Oh, were you thinking Seattle? Snohomish County might build another dam, of the mini variety. Dave Reichert faces some surprising poll numbers.

High turnover of senior officers. Heel-dragging investigations of police misconduct. Unpredictable discipline of wrongdoers. Yes, the Portland Police Department is saddled with issues (minus the cloud of a U.S. Department of Justice review a la Seattle.) As the Oregonian's Maxine Bernstein writes, a city audit reveals that the department, like the Rose City's halcyon lifestyle, favors all-things-unhurried. 

"City auditors have pointed out for years the bureau's inability to intervene early with officers having problems in the field, or who are the source of many citizen complaints. In a 1993 audit, the city auditor's office urged the bureau to install a computerized-Employee Intervention System to help flag officers needing attention. Design of the computer system began in 2005, but it didn't start operating until December 2011," Bernstein writes. 

Dave Reichert, the sensible-center Republican (at least when it comes to conservation) with matinee-idol good looks, may have a competitive race in his re-drawn 8th Congressional district. Is a horse race even conceivable in a significantly more conservative district? Can squishy Reichert numbers be reduced to the volume of independents or Reichert's low-name recognition? Democratic challenger Karen Porterfield hopes the answer is variegated (and, ideally, points to a Democratic friendly district in a libertarian kind of way.) 

As the Seattle Weekly's Matt Driscoll writes, "The poll, which was conducted Jan. 29-31 earlier this year and surveyed 400 people in the 8th Congressional District, revealed some startling results. Most importantly, says Porterfield political consultant Tom Hujar, the 8th is a district full of independents not sold on Reichert as a Congressman. In a standard question with polls of this type, voters were asked whether Reichert should be reelected or replaced — with 43.8 percent responding Reichert should be replaced and only 33.5 percent responding that the sitting Congressman deserved to be reelected."  

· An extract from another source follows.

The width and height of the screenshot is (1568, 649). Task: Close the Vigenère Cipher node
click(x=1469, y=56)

The New Deal era of Bonneville mega dams is ancient history. What then of mini-dams (very mini-me versions of Grand Coulee)? If the Snohomish County PUD hopes to succeed with its mini-dam proposal, it may want to commission Dave Matthews to write a "Roll on Skykomish, Roll on" anthem (as well as hire a slew of p.r. mavens.) For now, the trial balloon of a dam near Sunset Falls needs to be gussied up.  

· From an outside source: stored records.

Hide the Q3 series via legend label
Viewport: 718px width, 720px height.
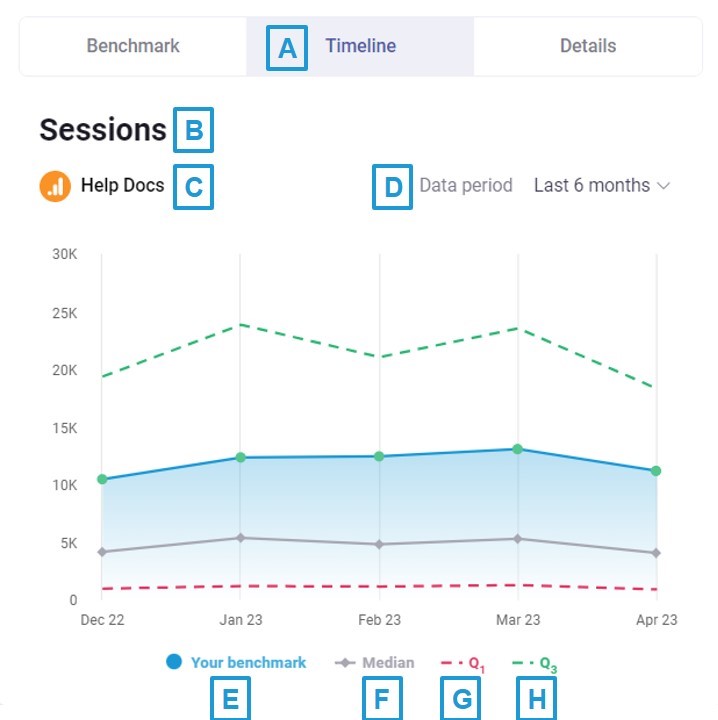[x=546, y=663]
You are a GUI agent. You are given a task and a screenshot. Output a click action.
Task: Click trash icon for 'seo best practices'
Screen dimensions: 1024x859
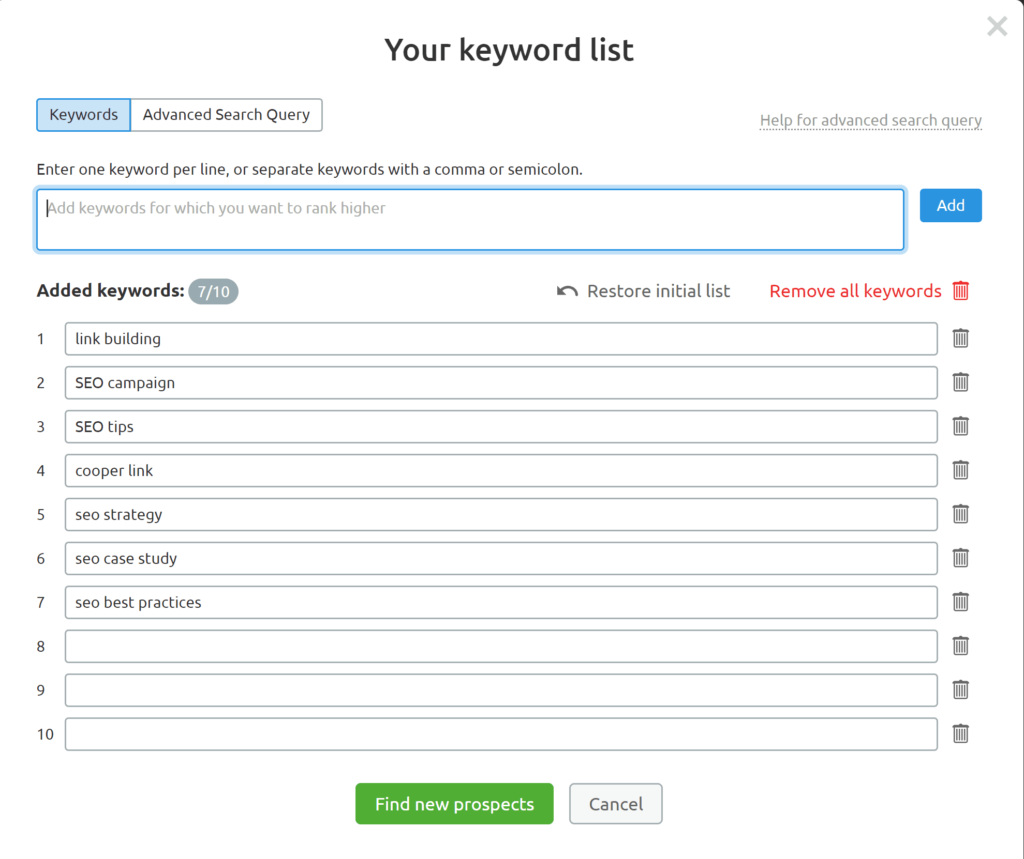coord(960,602)
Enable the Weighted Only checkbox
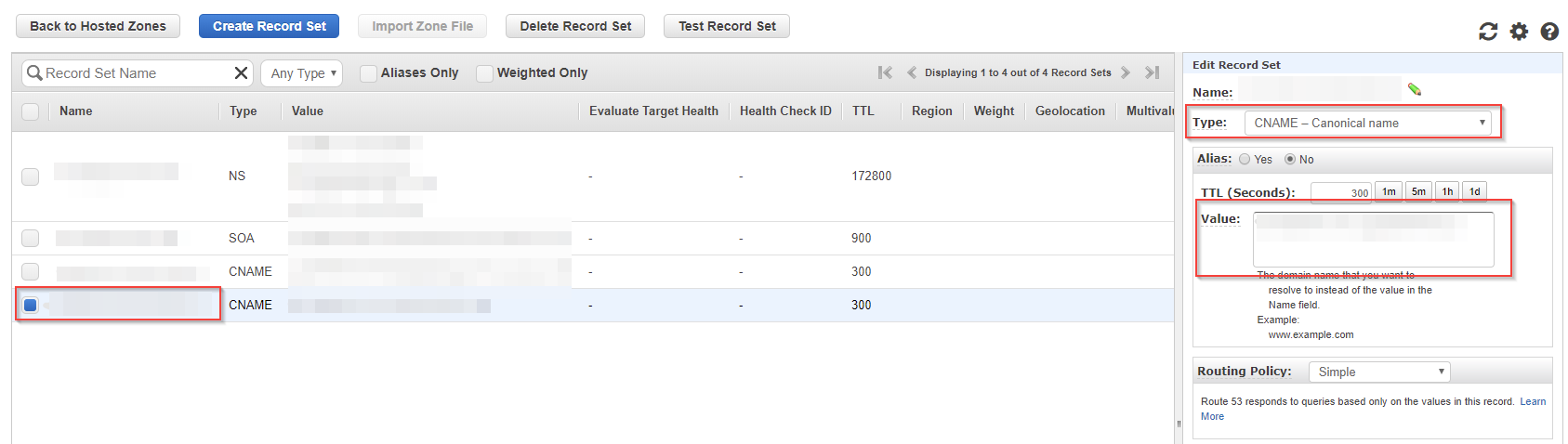This screenshot has height=444, width=1568. [x=484, y=73]
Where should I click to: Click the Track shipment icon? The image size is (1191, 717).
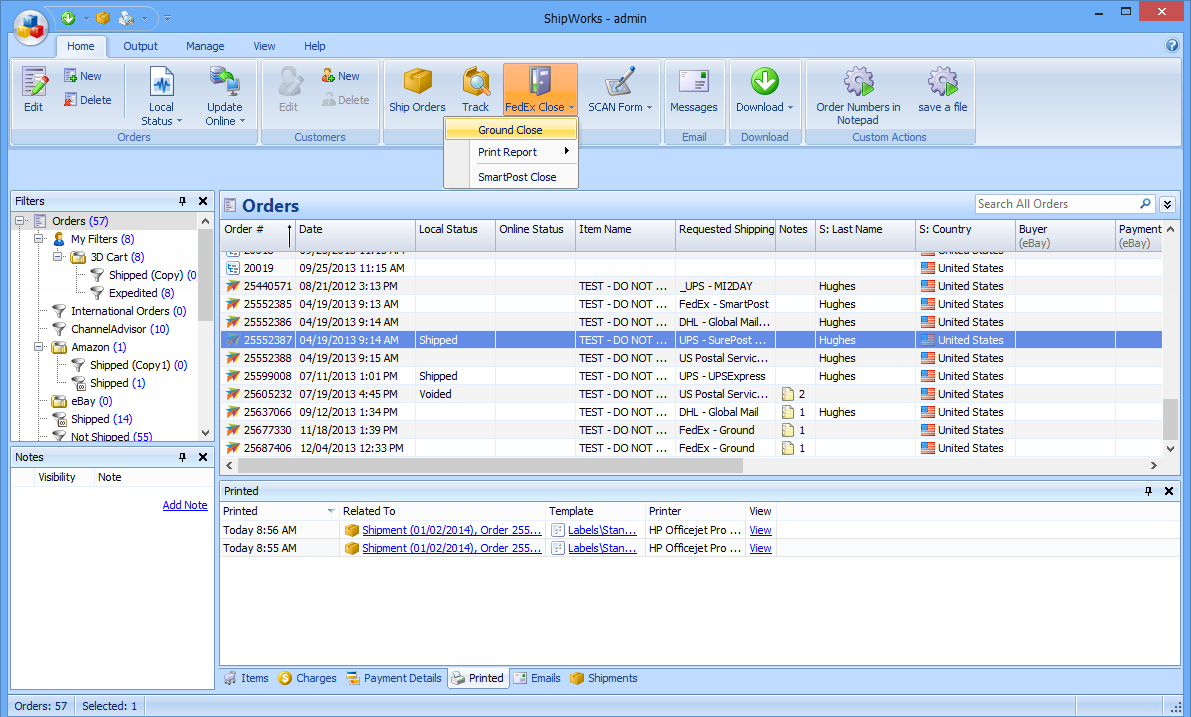(x=475, y=82)
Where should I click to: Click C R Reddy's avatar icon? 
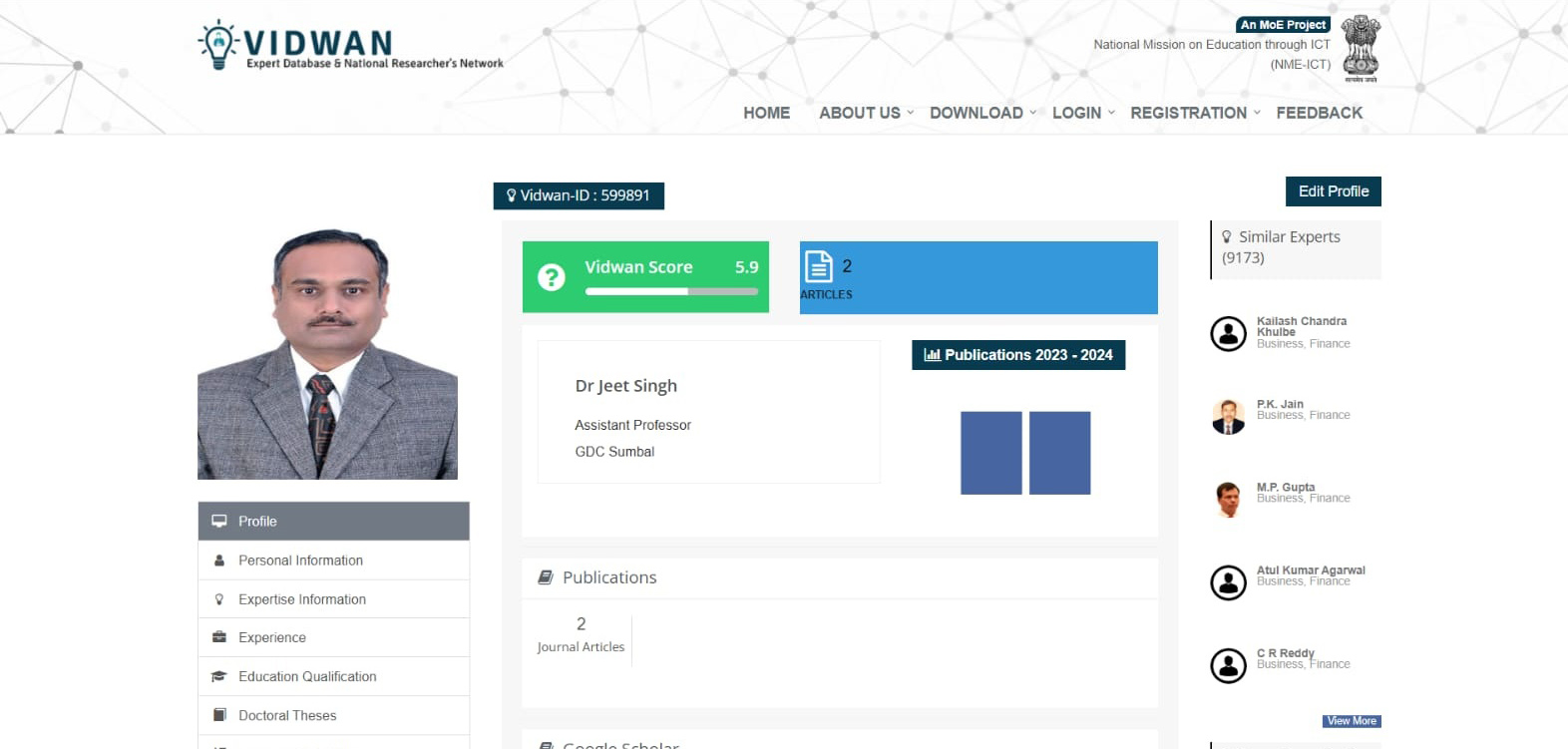click(x=1228, y=665)
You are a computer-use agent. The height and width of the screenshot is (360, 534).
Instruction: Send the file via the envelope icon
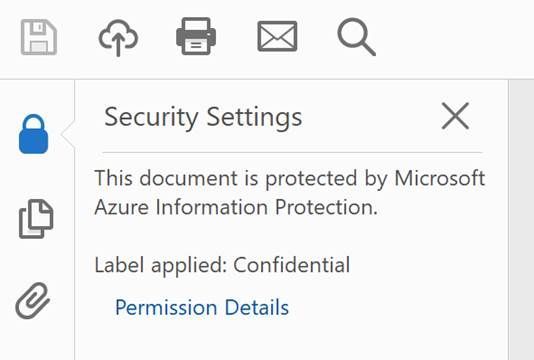277,36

As The Herald's Bill Sheets writes, "Unlike the PUD's recent small hydropower project on Youngs Creek near Sultan, the possibility of a dam at Sunset Falls has drawn opposition from several environmental organizations, along with some of the people who live near the falls. Officials with the PUD stress they're only studying the possibility and have not decided to build. The utility in March received a federal permit, good for three years, to examine the project."   

There are only so many ways to apply lipstick to a goat (Midday Scan has tried it a few times, so he speaks from experience.) The state lottery is a goat of sorts, a sinkhole of diminishing returns, both moral and financial. The News Tribune's Peter Callaghan writes, "Back in 1982 when it was created, the lottery was a small part of that year’s response to the recession. It continues to raise a little cash for the government – about $124 million a year for a state that spends about $15 billion. As at the start, most people play because they want to win money. Most don’t win, of course, but unless they become addicted it is a mostly harmless diversion. So why isn’t that good enough? Why must politicians continue to try to turn a vice into a virtue?"  

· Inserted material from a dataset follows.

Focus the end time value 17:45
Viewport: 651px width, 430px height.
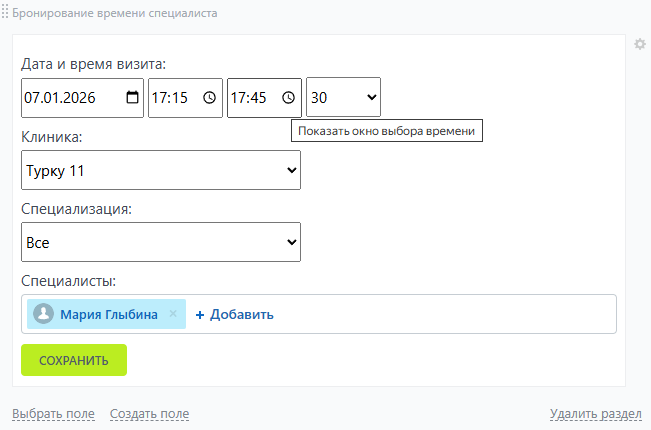[249, 98]
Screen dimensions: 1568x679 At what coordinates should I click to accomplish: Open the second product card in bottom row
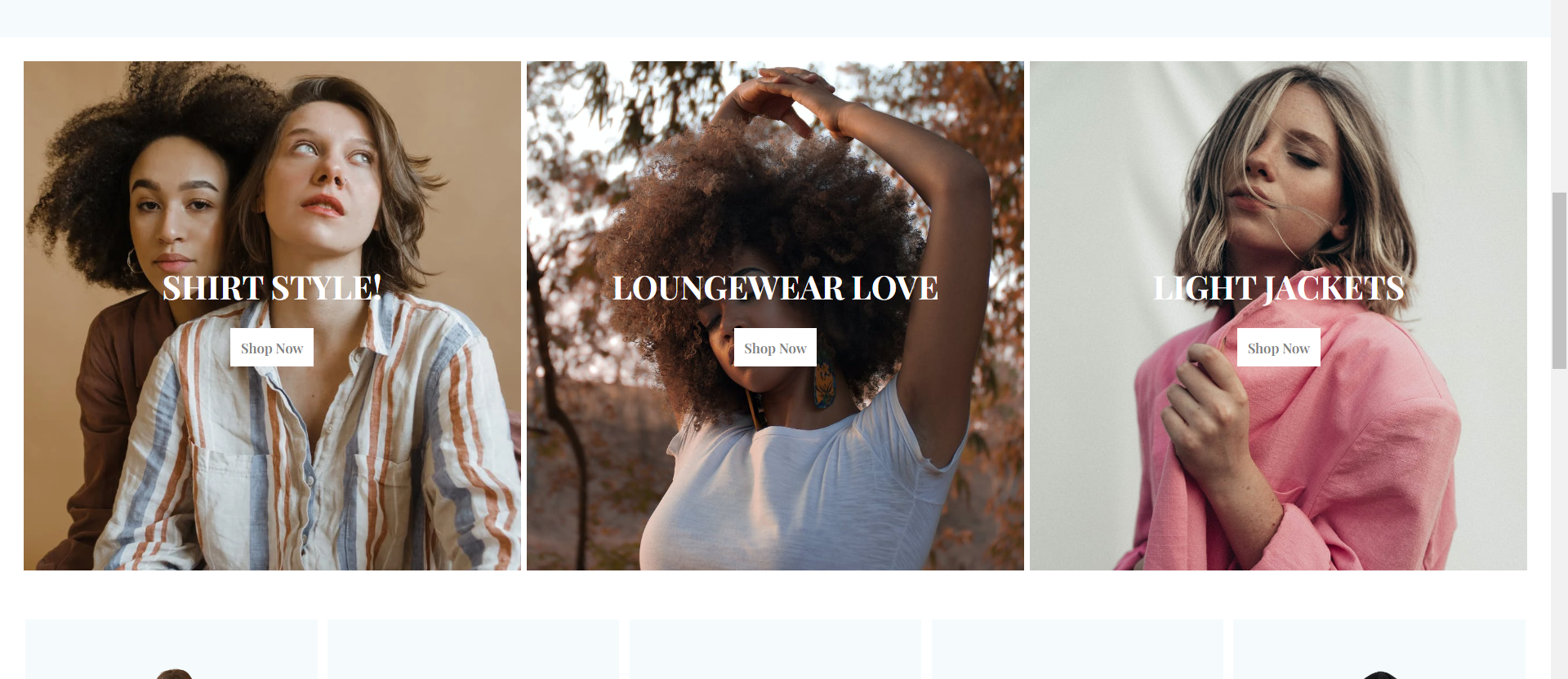click(x=473, y=650)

Lastly, is it a mortal or a venial sin not to like the Girl Scouts? It's likely one or the other, something clearly lost on the Catholic bishops. As the Seattle Times' Nicole Brodeur writes, "The nation's cutest cookie pushers are the subject of an 'official inquiry' by the bishops' Committee on Laity, Marriage, Family Life and Youth, according to National Public Radio.The bishops are suspicious of some of the scouts' program materials, and relationships with groups that conflict with church teaching. (The Girl Scouts are a secular group, but many troops are church-based.)" Yep, mortal.  

Read more here: http://www.thenewstribune.com/2012/05/15/2145079/turning-a-vice-into-a-…
Link Summary


Oregonian"Portland city audit shows police bureau still years behind"

Seattle Weekly, "Poll shows 8th district not as safe for Reichert as thought"

The Herald, "Dam fight grows; Skykomish on list of at-risk rivers" 

The News Tribune, "Turning a vice into a virtue hasn't helped the lottery"

Seattle Times, "Catholic bishops' newest target: Girl Scouts of America"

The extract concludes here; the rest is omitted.